======== PROVIDED TEXT ========

Current Issues (⚠️ NEEDS FIXING)

All 20 modules are missing the 🧪 emoji in test_module() docstrings.

Before:

def test_module():
    """
    Comprehensive test of entire module functionality.
    """

After:

def test_module():
    """🧪 Module Test: Complete Integration

    Comprehensive test of entire module functionality.
    """

4. Markdown Cell Formatting

Current Standard (ALL MODULES COMPLIANT)

# %% [markdown]
"""
## Section Title

Clear explanation with **formatting**.

### Subsection

More content...

### Visual Diagrams

ASCII art here


Key points:
- Point 1
- Point 2
"""

Rules

  1. Use Jupytext format: # %% [markdown] with triple-quote strings
  2. NEVER use Jupyter JSON: No <cell id="..."> format in .py files
  3. Hierarchical headers: Use ## for main sections, ### for subsections
  4. Code formatting: Use triple backticks for code examples

Status

  • All modules use proper Jupytext format
  • No Jupyter JSON leakage found

5. ASCII Diagram Standards

Excellent Examples Found

Module 01 - Tensor Dimensions:

"""
Tensor Dimensions:
┌─────────────┐
│ 0D: Scalar  │  5.0          (just a number)
│ 1D: Vector  │  [1, 2, 3]    (list of numbers)
│ 2D: Matrix  │  [[1, 2]      (grid of numbers)
│             │   [3, 4]]
│ 3D: Cube    │  [[[...       (stack of matrices)
└─────────────┘

Module 01 - Matrix Multiplication:

"""
Matrix Multiplication Process:
    A (2×3)      B (3×2)         C (2×2)
   ┌       ┐    ┌     ┐       ┌         ┐
   │ 1 2 3 │    │ 7 8 │       │ 1×7+2×9+3×1 │   ┌      ┐
   │       │ ×  │ 9 1 │  =    │             │ = │ 28 13│
   │ 4 5 6 │    │ 1 2 │       │ 4×7+5×9+6×1 │   │ 79 37│
   └       ┘    └     ┘       └             ┘   └      ┘

Module 12 - Attention Matrix:

"""
Attention Matrix (after softmax):
        The   cat   sat  down
The   [0.30  0.20  0.15  0.35]  ← "The" attends mostly to "down"

======== EXTRACTED DATA ========

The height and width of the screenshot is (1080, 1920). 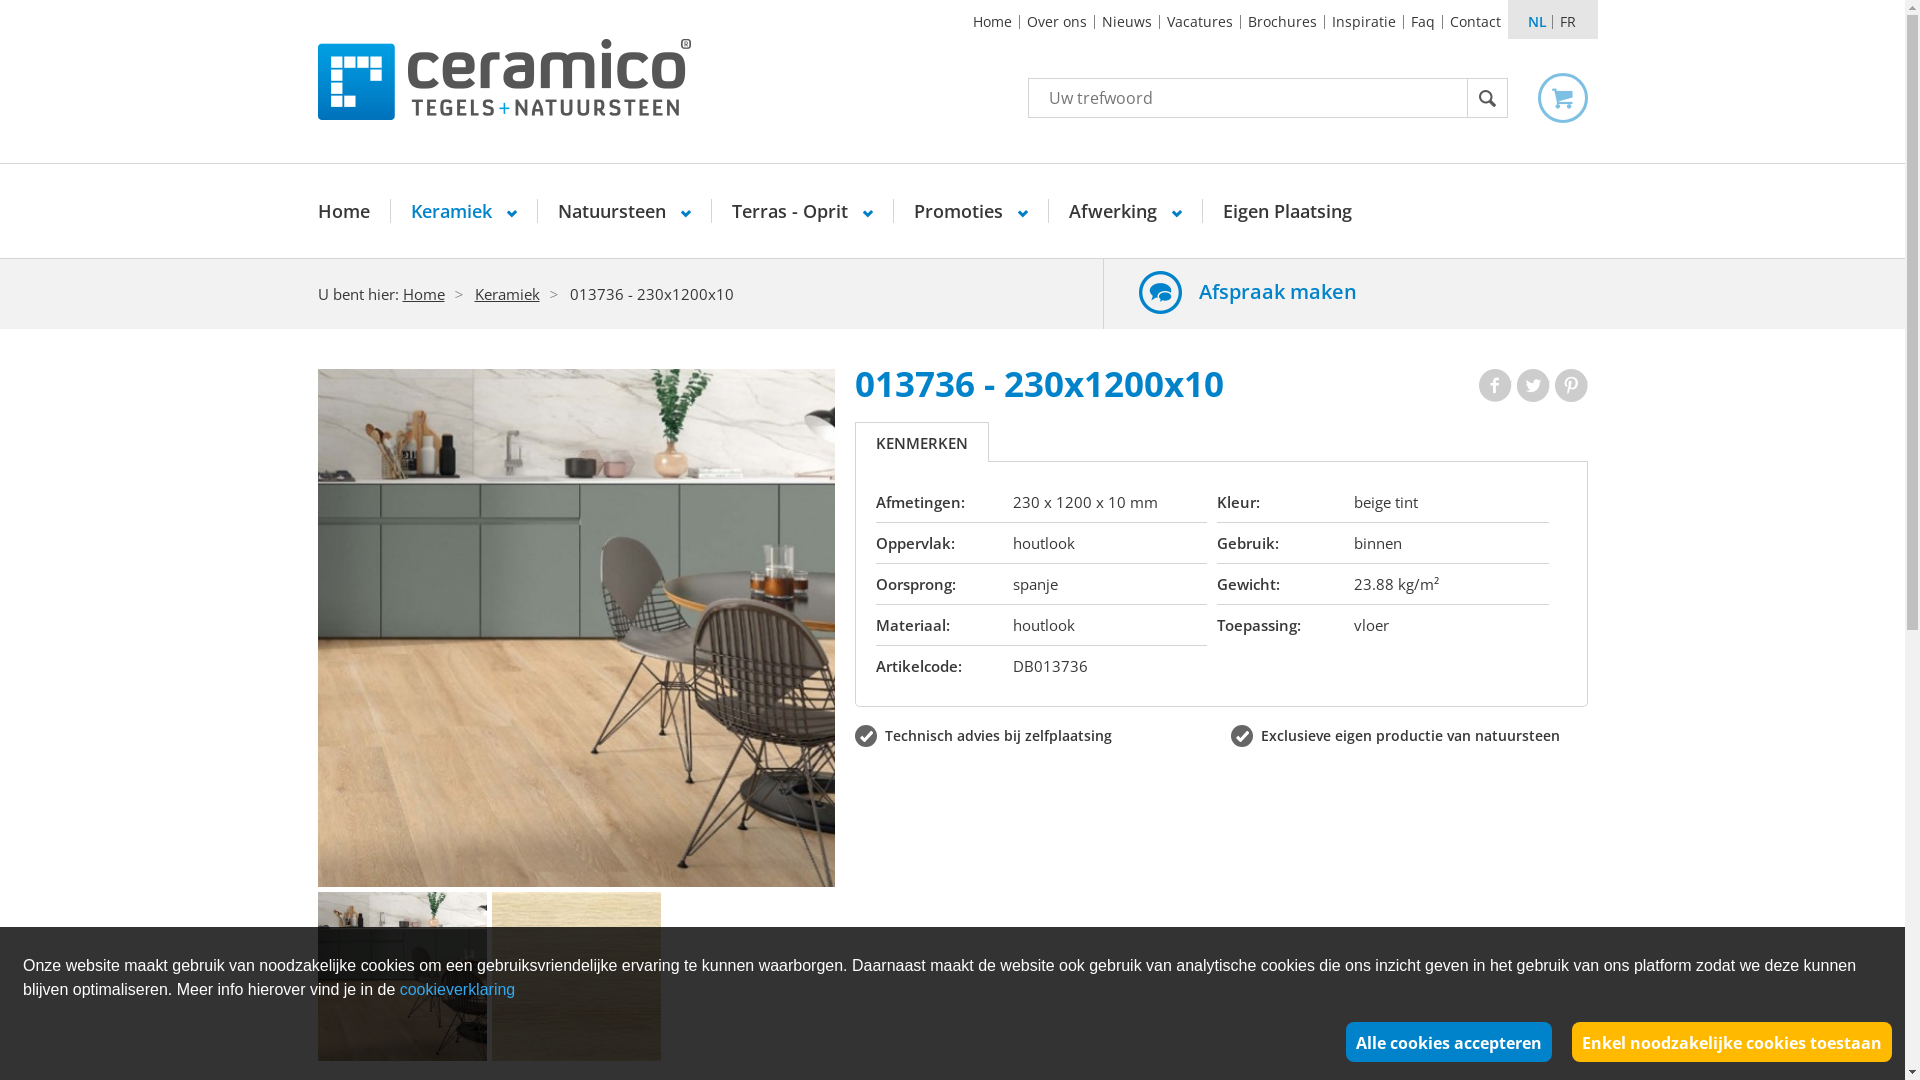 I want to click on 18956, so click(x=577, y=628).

========
======== EXTRACTED DATA ========

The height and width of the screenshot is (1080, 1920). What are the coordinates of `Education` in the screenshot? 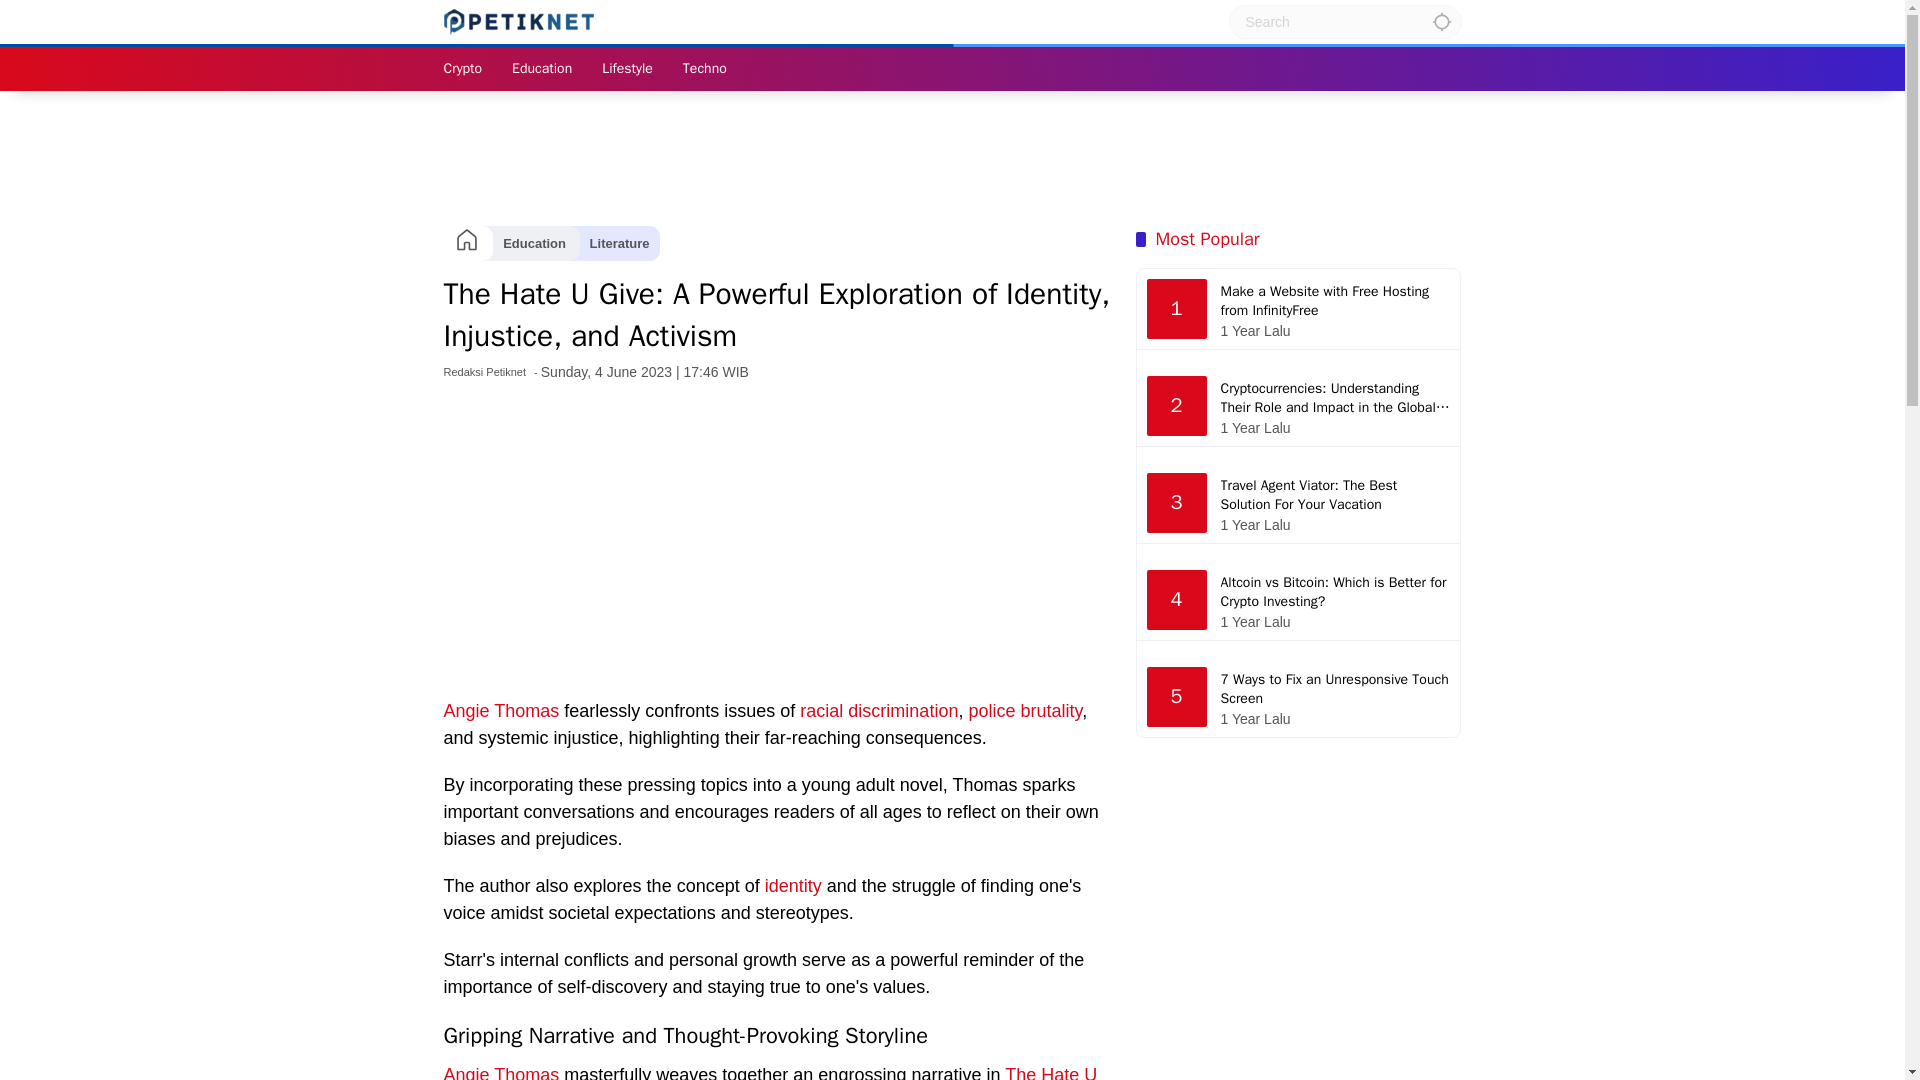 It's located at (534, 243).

========
======== EXTRACTED DATA ========

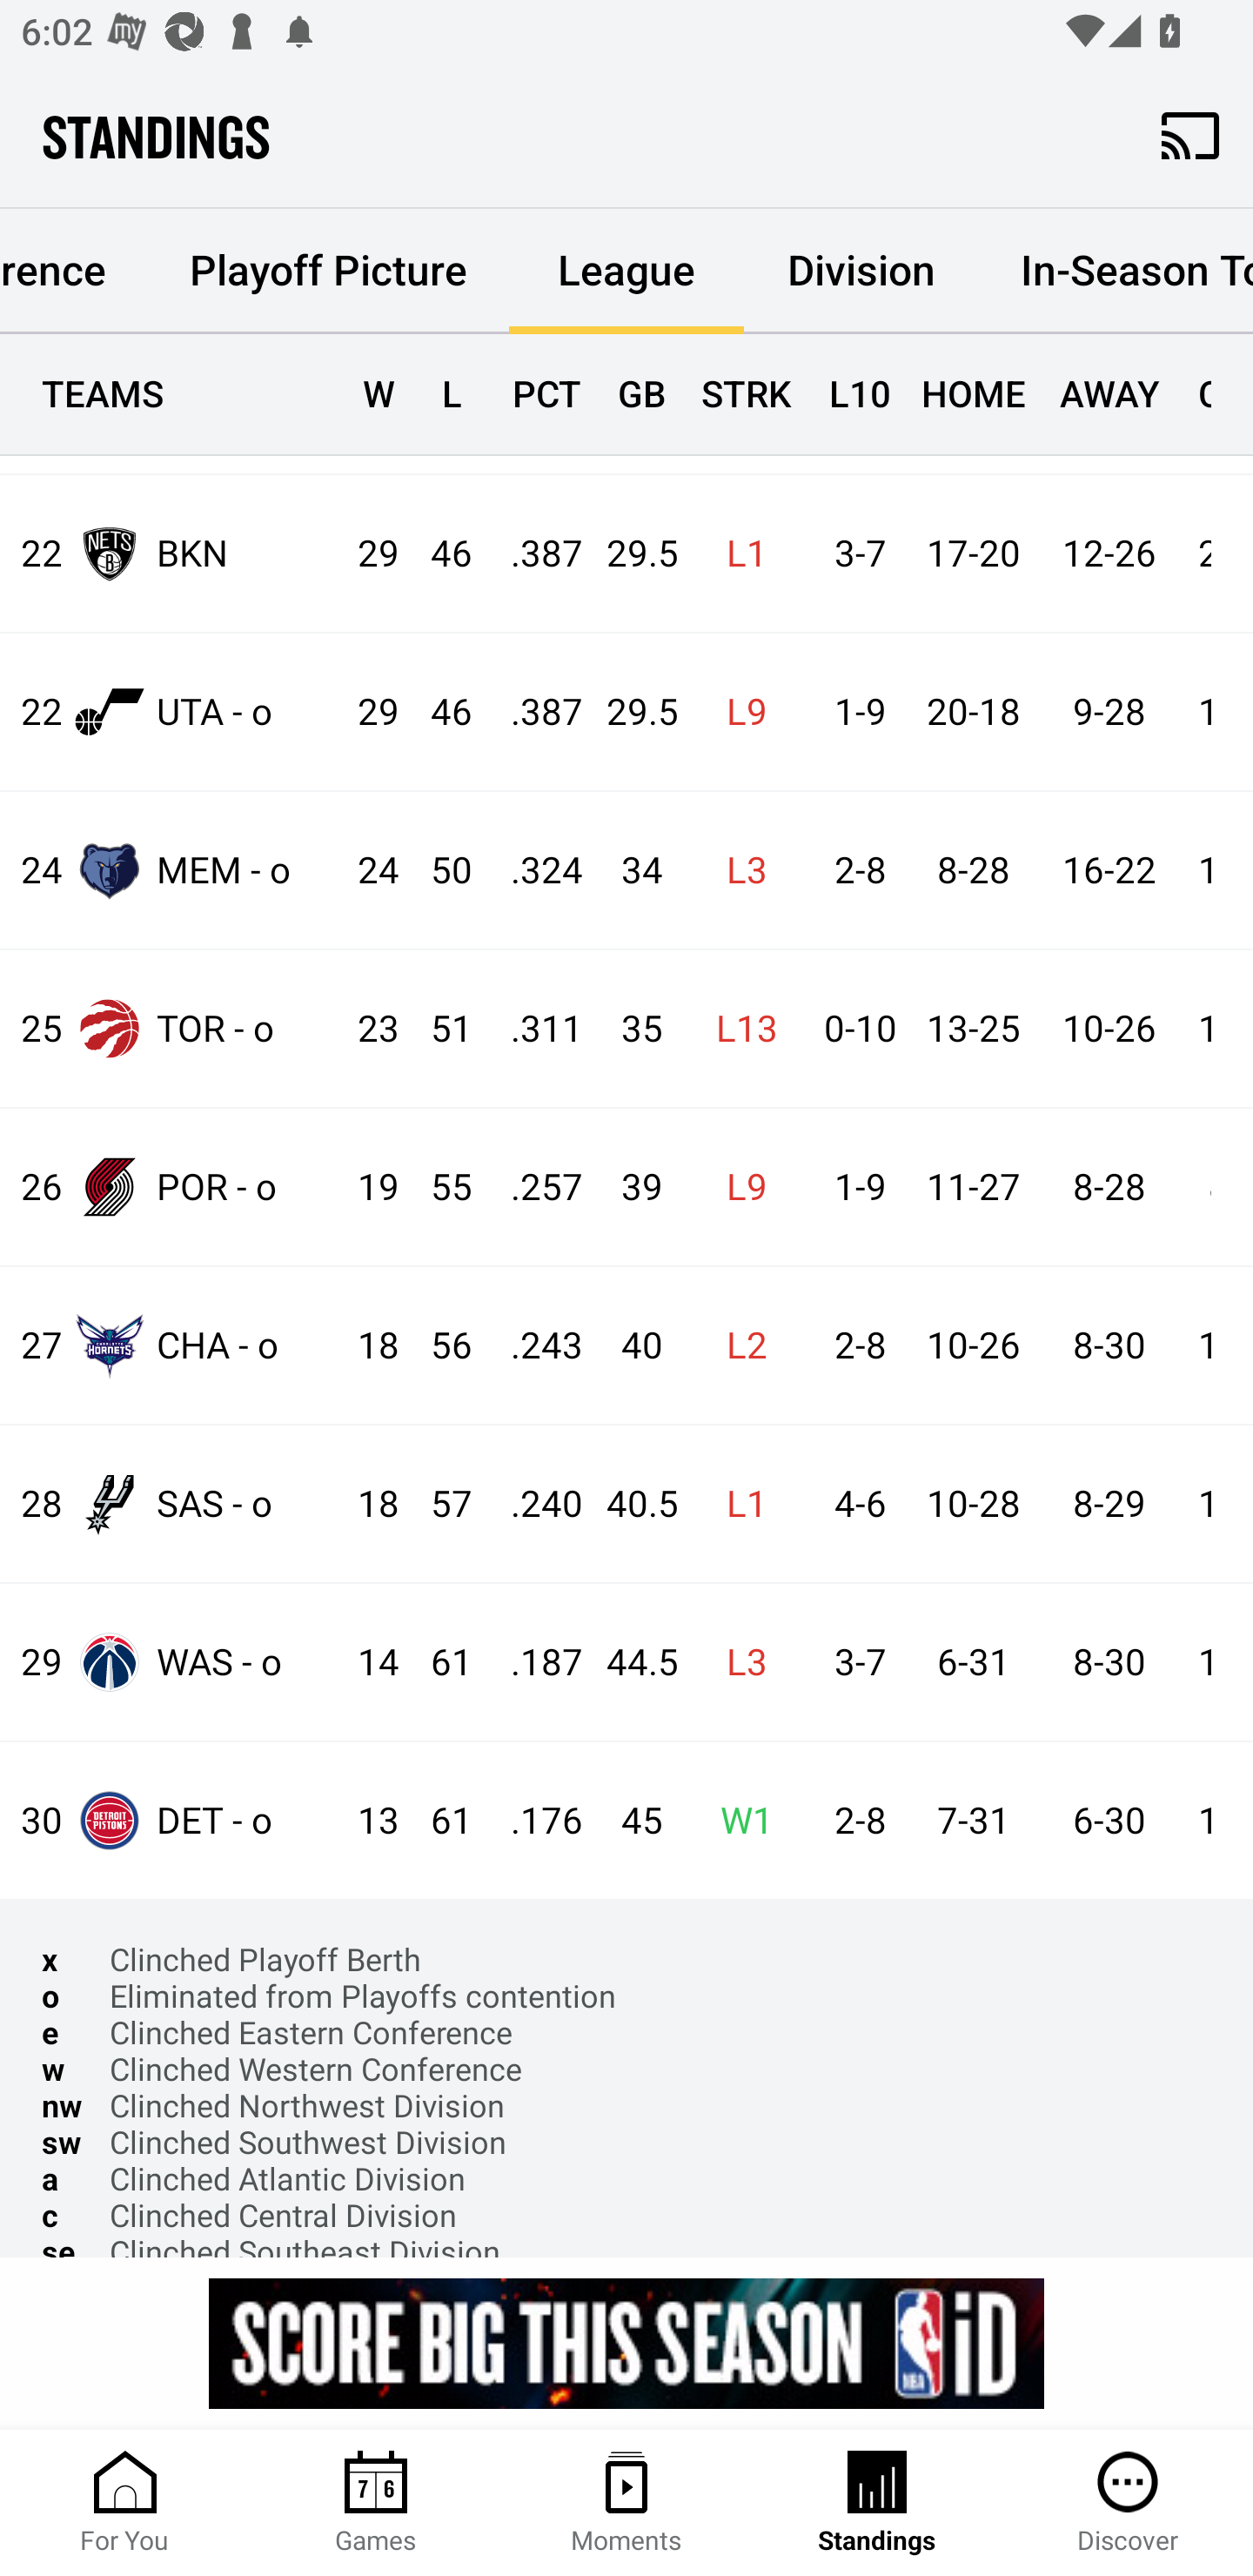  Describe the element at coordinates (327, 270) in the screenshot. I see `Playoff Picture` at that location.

========

**CHALLENGES:**
**1.** In the module formatting guide, which emoji is missing from the test_module() docstrings in all 20 modules?
**2.** Continue the module formatting guide from where it stops.

**OUTPUTS BY TASK:**
**1.** The 🧪 emoji.

**2.**
cat   [0.10  0.60  0.25  0.05]  ← "cat" focuses on itself and "sat"
sat   [0.05  0.40  0.50  0.05]  ← "sat" attends to "cat" and itself
down  [0.25  0.15  0.10  0.50]  ← "down" focuses on itself and "The"

Rules

  1. Use box-drawing characters: ┌─┐│└─┘ for consistency
  2. Align multi-step processes vertically
  3. Add arrows (, , , ) to show data flow
  4. Label dimensions clearly in every diagram
  5. Include semantic explanation (like attention example above)

Status

  • Most modules have excellent diagrams
  • 🟡 Module 09 (spatial): Minor alignment inconsistencies
  • 💡 Opportunity: Add more diagrams to complex operations

6. Module Structure Template

Standard Module Layout

# --- HEADER ---
# jupytext metadata
# #| default_exp directive
# #| export marker

# --- SECTION 1: INTRODUCTION ---
# %% [markdown]
"""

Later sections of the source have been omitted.